What is asked | Reproduce verbatim every item line from the one containing "You are a computer-use agent. 1024x499" down to the one containing "tap(64, 697)", including both of those lines.

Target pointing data
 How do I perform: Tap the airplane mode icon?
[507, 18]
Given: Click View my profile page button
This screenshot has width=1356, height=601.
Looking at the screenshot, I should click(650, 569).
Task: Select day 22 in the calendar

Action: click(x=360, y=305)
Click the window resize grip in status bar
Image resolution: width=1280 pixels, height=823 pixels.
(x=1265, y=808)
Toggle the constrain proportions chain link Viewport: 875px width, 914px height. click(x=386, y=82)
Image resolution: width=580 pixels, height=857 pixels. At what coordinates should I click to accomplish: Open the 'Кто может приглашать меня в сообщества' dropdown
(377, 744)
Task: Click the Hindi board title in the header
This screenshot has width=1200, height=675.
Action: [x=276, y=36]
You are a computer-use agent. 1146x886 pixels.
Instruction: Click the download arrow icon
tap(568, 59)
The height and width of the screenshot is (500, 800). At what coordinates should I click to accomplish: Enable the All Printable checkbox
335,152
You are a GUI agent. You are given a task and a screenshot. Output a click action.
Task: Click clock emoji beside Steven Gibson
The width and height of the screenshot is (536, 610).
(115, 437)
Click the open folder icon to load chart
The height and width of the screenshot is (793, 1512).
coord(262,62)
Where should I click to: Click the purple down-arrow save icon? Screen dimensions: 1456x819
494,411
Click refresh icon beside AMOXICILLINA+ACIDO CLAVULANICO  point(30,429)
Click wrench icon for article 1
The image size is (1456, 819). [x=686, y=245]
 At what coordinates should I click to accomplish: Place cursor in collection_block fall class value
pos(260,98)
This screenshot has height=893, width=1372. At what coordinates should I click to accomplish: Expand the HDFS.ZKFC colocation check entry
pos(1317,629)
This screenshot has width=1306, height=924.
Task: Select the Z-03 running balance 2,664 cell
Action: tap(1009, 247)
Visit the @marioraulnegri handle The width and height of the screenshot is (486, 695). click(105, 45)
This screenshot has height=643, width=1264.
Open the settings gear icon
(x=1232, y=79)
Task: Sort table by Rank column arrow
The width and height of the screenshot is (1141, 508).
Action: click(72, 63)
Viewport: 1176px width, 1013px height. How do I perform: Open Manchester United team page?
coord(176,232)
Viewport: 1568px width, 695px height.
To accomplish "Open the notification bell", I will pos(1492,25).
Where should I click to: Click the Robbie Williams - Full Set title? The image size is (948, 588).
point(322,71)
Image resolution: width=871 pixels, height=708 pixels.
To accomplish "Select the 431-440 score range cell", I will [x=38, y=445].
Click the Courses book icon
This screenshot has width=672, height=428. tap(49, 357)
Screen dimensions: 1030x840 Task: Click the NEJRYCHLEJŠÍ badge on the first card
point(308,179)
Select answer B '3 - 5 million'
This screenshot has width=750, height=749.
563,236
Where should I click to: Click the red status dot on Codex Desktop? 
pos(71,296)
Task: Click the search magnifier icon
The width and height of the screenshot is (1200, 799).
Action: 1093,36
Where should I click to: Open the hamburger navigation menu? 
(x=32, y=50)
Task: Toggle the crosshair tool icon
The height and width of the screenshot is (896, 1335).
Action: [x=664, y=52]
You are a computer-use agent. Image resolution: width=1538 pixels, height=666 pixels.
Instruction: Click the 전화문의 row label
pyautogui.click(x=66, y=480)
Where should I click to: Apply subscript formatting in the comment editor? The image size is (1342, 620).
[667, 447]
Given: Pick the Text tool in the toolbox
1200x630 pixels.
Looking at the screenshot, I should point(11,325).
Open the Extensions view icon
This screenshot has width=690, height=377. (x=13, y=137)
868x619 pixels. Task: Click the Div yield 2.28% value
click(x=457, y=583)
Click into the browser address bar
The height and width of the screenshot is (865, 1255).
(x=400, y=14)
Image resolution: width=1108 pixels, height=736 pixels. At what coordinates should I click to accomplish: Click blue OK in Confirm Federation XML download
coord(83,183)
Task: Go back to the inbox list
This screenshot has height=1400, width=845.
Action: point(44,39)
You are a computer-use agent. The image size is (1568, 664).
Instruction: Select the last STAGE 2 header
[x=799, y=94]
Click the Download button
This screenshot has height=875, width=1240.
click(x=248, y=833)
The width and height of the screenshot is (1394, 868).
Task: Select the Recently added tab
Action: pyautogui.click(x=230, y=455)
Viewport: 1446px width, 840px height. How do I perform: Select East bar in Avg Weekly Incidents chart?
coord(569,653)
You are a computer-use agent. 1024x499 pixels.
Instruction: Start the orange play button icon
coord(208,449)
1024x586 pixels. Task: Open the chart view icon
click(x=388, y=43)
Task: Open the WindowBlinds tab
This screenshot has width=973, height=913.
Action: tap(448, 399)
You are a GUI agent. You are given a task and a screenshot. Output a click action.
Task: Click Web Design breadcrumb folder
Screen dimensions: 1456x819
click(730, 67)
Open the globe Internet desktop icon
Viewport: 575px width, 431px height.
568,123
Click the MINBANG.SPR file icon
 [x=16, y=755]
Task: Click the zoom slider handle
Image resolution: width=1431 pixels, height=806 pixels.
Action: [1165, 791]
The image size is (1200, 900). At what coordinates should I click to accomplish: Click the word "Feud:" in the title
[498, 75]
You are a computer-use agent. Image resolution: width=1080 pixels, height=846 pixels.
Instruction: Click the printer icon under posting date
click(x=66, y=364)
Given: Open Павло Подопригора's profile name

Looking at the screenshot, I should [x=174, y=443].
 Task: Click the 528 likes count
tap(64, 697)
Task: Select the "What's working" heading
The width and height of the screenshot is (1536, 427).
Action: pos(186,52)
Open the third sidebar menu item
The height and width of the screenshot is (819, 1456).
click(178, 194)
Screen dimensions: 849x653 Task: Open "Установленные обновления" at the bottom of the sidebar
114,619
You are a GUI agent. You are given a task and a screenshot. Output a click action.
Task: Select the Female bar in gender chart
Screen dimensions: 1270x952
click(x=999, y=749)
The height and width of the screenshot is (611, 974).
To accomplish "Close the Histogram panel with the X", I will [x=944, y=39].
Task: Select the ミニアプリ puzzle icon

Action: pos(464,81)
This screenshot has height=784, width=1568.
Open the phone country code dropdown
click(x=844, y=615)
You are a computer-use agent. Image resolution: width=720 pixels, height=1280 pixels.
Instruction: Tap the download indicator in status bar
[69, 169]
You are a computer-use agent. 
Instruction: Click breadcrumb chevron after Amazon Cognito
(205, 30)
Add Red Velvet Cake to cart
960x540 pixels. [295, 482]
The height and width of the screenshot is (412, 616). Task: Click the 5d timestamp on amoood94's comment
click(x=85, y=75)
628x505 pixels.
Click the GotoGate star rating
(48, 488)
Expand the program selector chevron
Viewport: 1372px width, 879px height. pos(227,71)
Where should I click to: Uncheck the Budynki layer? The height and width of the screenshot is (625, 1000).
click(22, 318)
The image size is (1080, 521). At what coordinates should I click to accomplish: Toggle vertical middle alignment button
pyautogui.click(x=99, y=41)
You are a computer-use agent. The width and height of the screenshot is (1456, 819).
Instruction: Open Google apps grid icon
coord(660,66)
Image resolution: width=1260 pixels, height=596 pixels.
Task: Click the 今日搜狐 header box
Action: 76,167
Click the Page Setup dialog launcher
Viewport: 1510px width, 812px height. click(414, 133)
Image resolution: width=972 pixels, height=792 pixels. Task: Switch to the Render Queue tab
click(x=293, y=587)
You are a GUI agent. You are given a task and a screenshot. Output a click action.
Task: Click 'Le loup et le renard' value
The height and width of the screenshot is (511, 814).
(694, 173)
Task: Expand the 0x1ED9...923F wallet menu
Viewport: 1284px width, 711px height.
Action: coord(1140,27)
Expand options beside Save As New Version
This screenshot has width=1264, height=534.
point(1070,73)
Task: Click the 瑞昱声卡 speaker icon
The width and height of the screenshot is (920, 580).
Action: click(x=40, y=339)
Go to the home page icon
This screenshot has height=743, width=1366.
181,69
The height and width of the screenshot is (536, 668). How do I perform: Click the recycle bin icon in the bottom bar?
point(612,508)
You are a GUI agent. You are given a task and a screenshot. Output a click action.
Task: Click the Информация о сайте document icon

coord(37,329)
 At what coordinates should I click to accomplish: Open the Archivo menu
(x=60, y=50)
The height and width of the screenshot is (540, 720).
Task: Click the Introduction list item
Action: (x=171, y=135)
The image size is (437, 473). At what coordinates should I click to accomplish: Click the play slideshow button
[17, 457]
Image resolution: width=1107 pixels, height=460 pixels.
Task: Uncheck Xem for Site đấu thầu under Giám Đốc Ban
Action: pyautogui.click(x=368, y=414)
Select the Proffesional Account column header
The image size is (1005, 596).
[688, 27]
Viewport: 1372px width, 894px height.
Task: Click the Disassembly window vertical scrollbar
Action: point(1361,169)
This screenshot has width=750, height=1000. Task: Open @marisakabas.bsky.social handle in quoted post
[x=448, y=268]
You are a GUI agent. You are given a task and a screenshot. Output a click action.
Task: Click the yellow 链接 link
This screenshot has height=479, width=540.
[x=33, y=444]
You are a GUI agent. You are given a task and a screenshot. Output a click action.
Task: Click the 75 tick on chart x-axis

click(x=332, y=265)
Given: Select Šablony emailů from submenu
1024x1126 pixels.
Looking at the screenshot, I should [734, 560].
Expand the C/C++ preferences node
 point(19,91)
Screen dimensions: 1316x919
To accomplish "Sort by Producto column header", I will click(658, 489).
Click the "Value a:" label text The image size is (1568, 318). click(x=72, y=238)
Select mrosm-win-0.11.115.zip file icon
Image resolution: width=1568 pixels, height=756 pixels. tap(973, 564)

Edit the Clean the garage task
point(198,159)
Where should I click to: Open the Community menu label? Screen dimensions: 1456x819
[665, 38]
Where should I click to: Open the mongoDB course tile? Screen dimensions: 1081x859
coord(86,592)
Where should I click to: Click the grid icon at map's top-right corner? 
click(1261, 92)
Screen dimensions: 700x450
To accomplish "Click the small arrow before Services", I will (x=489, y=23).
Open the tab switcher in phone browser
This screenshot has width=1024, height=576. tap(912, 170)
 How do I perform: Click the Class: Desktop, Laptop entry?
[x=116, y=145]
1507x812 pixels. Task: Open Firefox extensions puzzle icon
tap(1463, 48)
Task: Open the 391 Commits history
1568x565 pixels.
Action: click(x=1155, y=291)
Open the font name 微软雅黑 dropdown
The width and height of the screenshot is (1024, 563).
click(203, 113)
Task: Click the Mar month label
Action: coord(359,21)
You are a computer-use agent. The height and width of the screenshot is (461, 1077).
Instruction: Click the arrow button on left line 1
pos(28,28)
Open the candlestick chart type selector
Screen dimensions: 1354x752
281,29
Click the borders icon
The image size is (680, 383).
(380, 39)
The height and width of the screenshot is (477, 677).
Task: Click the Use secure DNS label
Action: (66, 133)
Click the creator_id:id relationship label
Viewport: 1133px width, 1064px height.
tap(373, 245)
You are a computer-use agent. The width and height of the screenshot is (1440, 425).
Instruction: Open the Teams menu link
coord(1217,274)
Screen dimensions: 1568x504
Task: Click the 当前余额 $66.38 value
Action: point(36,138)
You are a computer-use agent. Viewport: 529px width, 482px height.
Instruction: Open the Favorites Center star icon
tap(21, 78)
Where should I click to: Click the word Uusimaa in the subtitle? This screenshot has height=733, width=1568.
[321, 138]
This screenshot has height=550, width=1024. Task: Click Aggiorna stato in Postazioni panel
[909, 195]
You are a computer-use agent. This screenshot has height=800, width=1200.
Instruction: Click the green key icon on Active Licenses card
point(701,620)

Task answer |
You are a computer-use agent. 1024x499 pixels.
Instruction: Start the orange play button icon
coord(208,449)
1024x586 pixels. Task: Open the chart view icon
click(x=388, y=43)
Task: Open the WindowBlinds tab
This screenshot has width=973, height=913.
Action: tap(448, 399)
You are a GUI agent. You are given a task and a screenshot. Output a click action.
Task: Click Web Design breadcrumb folder
Screen dimensions: 1456x819
click(730, 67)
Open the globe Internet desktop icon
Viewport: 575px width, 431px height.
568,123
Click the MINBANG.SPR file icon
 [x=16, y=755]
Task: Click the zoom slider handle
Image resolution: width=1431 pixels, height=806 pixels.
Action: [1165, 791]
The image size is (1200, 900). At what coordinates should I click to accomplish: Click the word "Feud:" in the title
[498, 75]
You are a computer-use agent. Image resolution: width=1080 pixels, height=846 pixels.
Instruction: Click the printer icon under posting date
click(x=66, y=364)
Given: Open Павло Подопригора's profile name

Looking at the screenshot, I should [x=174, y=443].
 Task: Click the 528 likes count
tap(64, 697)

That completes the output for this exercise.